El reciclaje es también un tema de primer orden en los colegios y universidades, incluso en los libros que enseñan japonés a extranjeros. Hay competencias, concursos, premios, también programas en la tele. Fomentar la transformación, la conciencia de que todo lo que usamos puede ser reusado, etcétera. Porque, como bien dice cierto proverbio inglés: “one man’s trash is another man’s treasure” (la basura de un hombre es el tesoro de otro hombre). Por ejemplo, existe una corriente artística llamadaリサイクルアート (arte de reciclaje), a la vez acortado a リサイクラート (reciclarte), la cual proviene de otros movimientos estadounidenses y europeos. El artista japonés Tetsuo Kogawa la vinculó con el budismo y afirmó que: “Su propósito es generar un arte de la evanescencia y de la fugacidad”. Las obras de este género son más o menos horripilantes (otra de Los Simpsons: “¡Es basura, es basura!”), característica que llevó al conserje de un museo en Italia a desarmar una de estas muestras durante su limpieza, pues creyó que se trataba de basura común y corriente. Pero bueno, logran, esto vamos a concedérselo, un propósito cívico: promover el reciclaje.

Más a propósito: en una reseña que hizo en 1930 de El Empleado (Die Angestellten) de Siegfried Kracauer, Walter Benjamin sugirió el potencial creativo de la basura. “Un recolector recoge basura temprano en una mañana gris. Refunfuñando oscuramente para sus adentros, tomando alguna copa, arponea los restos de discursos y fragmentos de palabras con su punzón, y los tira dentro de su carro. Cada tanto recoge sobras de frases trilladas como seres humanos, interioridad y profundidad, y las agita con desdén en la brisa matutina. Es el mismo recolector de basura de siempre, pero esta mañana es la mañana de la Revolución”.

En realidad no tiene nada que ver, pero quería citarlo.

Volviendo a Japón: no todo es color de rosa (aunque sea difícil imaginar basura de este color). Las playas de las islas Shiraishi y Takashima, por ejemplo, tienen alto grado de contaminación y se llenan de basura todas las mañanas. En un país que sobrevive de lo que saca del mar, éste no es un caso menor. También está el problema de la llamada Isla de la Basura, o Isla Tóxica, o La Gran Mancha de Basura del Pacífico, Gran Zona de Basura del Pacífico, Remolino de Basura del Pacífico. Descubierta en 1988, se trata de una masa de desechos de casi un millón y medio de kilómetros cuadrados, que flota a la deriva en el Pacífico Norte. Más allá de los peligros que acarrea para la vida marítima toda y el ecosistema, recientemente ha sido eje de disputas entre japoneses y coreanos, cada uno de los cuales culpaba al otro de la contaminación de sus playas.

También queda otra cuestión: Japón contaminó con productos tóxicos casi todo el cielo y los mares de la región, llegando los desechos nucleares a costas californianas tras el incidente de Fukushima en 2011. Dos años después del siniestro, el gobierno japonés se vio obligado a afirmar lo que esperemos sea un dato verdadero: que un mínimo de trescientas toneladas de material radiactivo desembocó en el Pacífico a fuerza de lluvia y desagües. Aseguran archi-expertos y mega-conocedores que, a Japón, le tomará doscientos años hacer una limpieza total de la contaminación marítima y terrestre, suponiendo que se mantenga la inversión. También hay daños irreparables, entre los que se cuentan muertos y enfermos terminales. Pero bueno, todo no se puede. Para otro momento o para quien le importe.

→ Material proporcionado
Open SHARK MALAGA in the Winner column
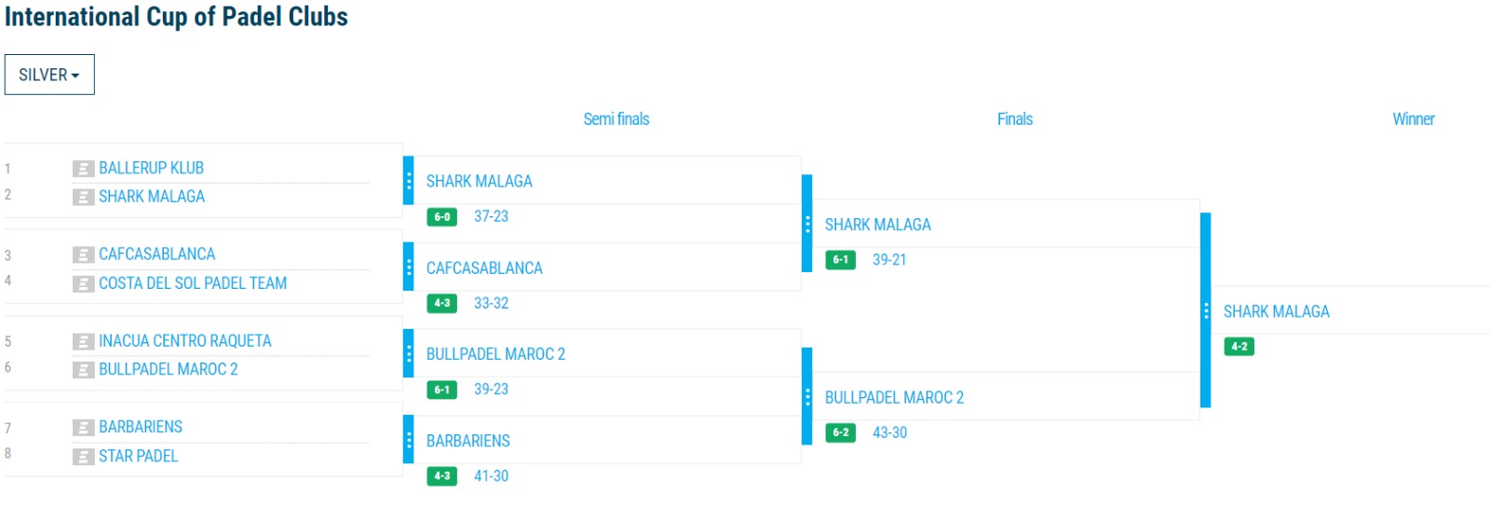Image resolution: width=1490 pixels, height=507 pixels. click(1276, 311)
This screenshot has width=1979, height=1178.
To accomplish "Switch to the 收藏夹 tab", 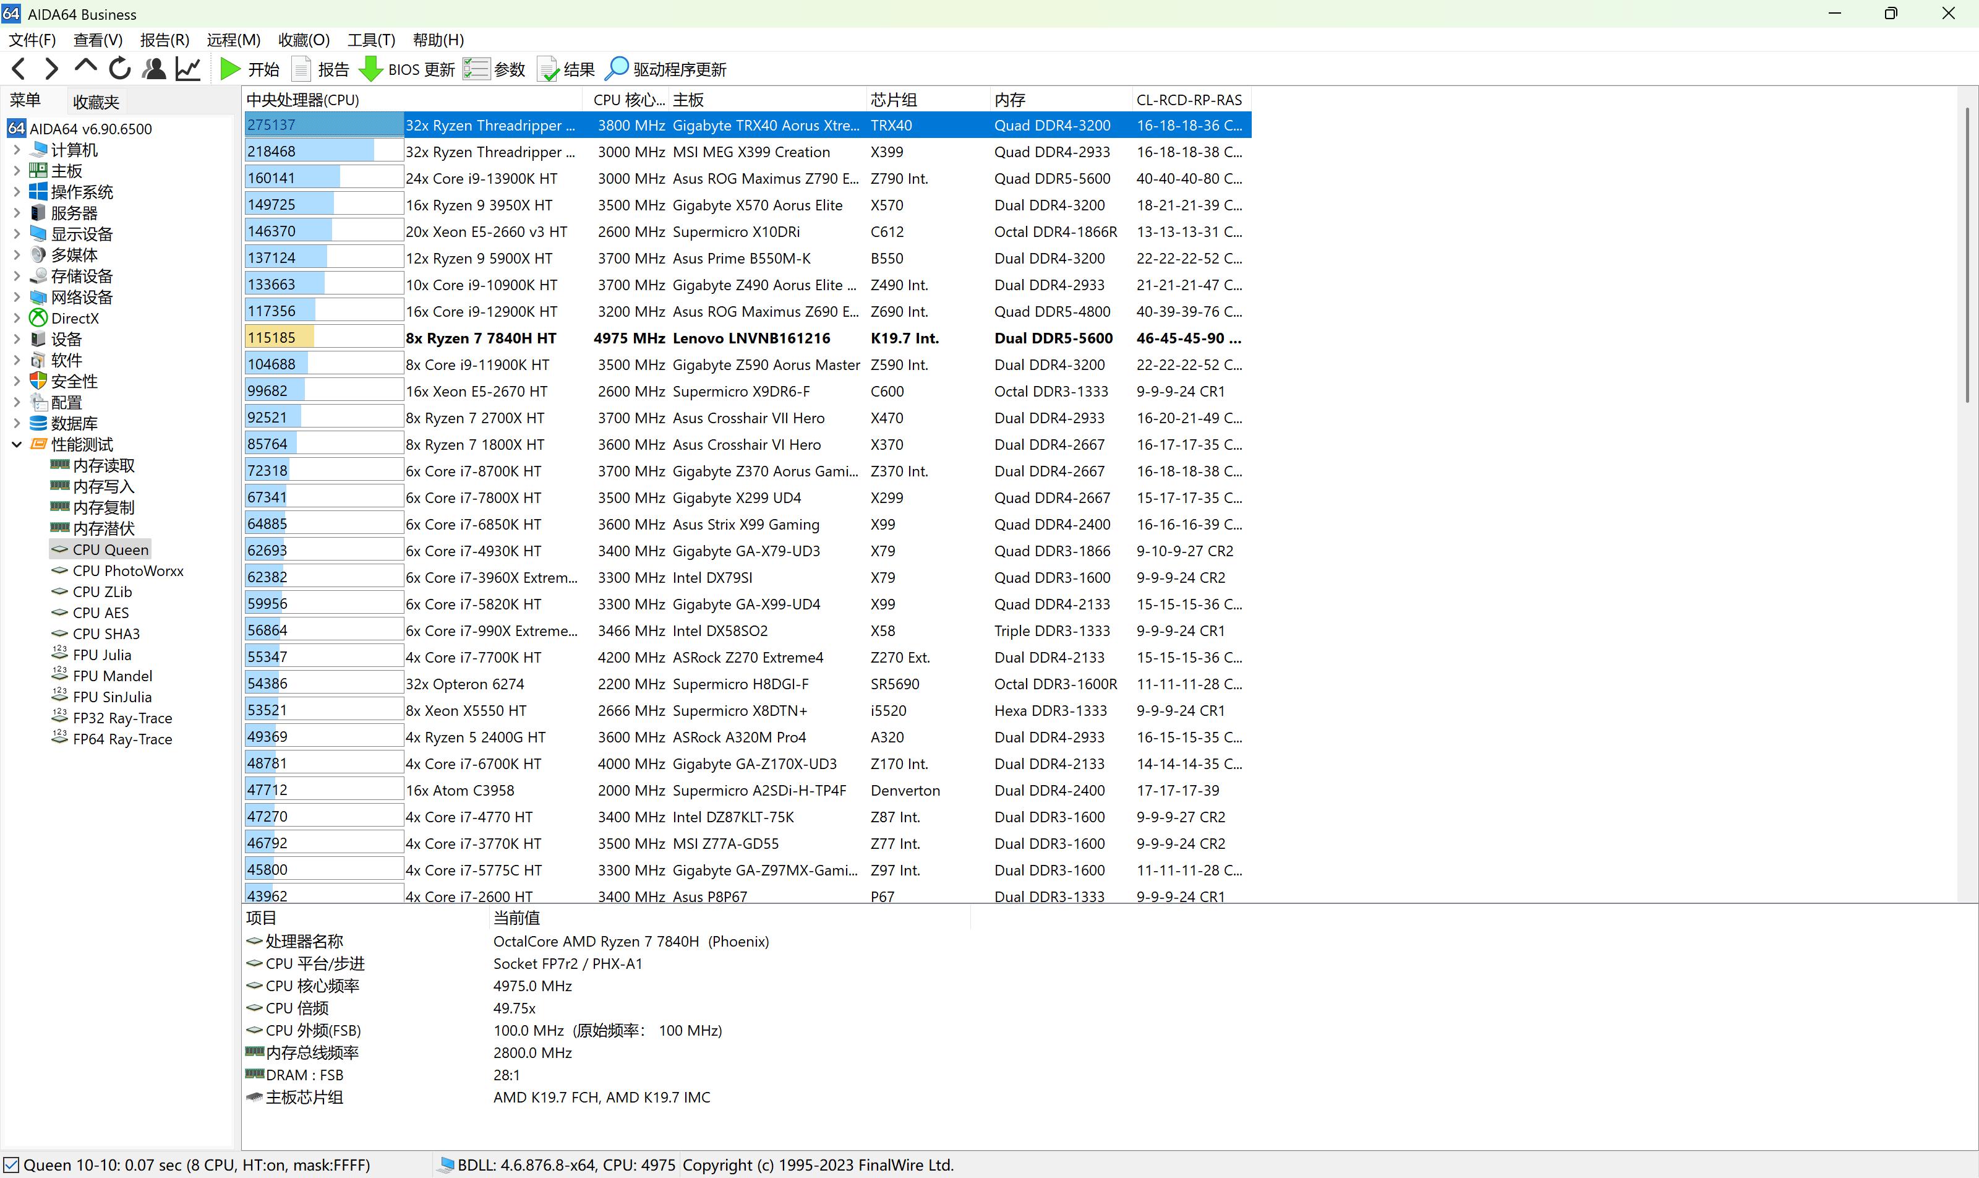I will pos(95,102).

→ Tareas escritas
a: Según el fragmento sobre la basura en Japón, ¿en qué año se descubrió la Isla de la Basura?
b: Transcribe del fragmento sobre la basura en Japón todo el pasaje que va desde "Más a propósito: en" hasta "pero quería citarlo.".
c: Prosigue el fragmento sobre la basura en Japón a partir del punto en que termina.

→ Respuestas por tarea
a: En 1988.

b:
Más a propósito: en una reseña que hizo en 1930 de El Empleado (Die Angestellten) de Siegfried Kracauer, Walter Benjamin sugirió el potencial creativo de la basura. “Un recolector recoge basura temprano en una mañana gris. Refunfuñando oscuramente para sus adentros, tomando alguna copa, arponea los restos de discursos y fragmentos de palabras con su punzón, y los tira dentro de su carro. Cada tanto recoge sobras de frases trilladas como seres humanos, interioridad y profundidad, y las agita con desdén en la brisa matutina. Es el mismo recolector de basura de siempre, pero esta mañana es la mañana de la Revolución”.

En realidad no tiene nada que ver, pero quería citarlo.

c:
¿Y por qué debería importarnos a los argentinos lo que haga esta gente con su basura? Bueno, porque existe algo llamado Teoría del Derrame, la que asegura que todo aquello que sobre a las sociedades avanzadas llegará ulteriormente a manos de aquellas que están “en vías de desarrollo”. Imaginamos que los neoliberales que plantearon dicha teoría hablaban específicamente de la basura, porque esperar que llegue un sobrante de yenes a La Matanza o a Santiago del Estero resulta inimaginable. Pero la basura…, eso sí. Porque a pesar de sus esfuerzos, Japón sigue produciendo más basura de la que puede eliminar, sobre todo en materia de la antedicha energía nuclear y de desechos de material electrónico. La regiones que reciben el remanente son, mayoritariamente: el Sudeste Asiático, África, el Caribe y, orgullo bolivariano y sanmartino, Latinoamérica. Nos llega en la forma de electrónicos recauchutados, ropa usada y plásticos reprocesados, a veces incumpliendo estándares de calidad. En fin, que nos venden su basura. Y llegará el momento en que recibamos todo tipo de ésta, incluso la tóxica. Ya se quejó de esto Marilina Ross: “Tráiganla… Tráiganla acá… la-acá, la-cá, la-cá, ¡la ca-ca!”. ¿O ya nadie recuerda los debates de los años ochenta y noventa sobre transformar la localidad de Gastre, en Chubut, en un basurero nuclear?

Corrijo entonces: el proverbio en inglés que cité arriba quizás deba reemplazarse por su versión japonesa: 「ある人にとっての肉が別の人にとっては独である」(lo que para una persona es carne, para otra es veneno).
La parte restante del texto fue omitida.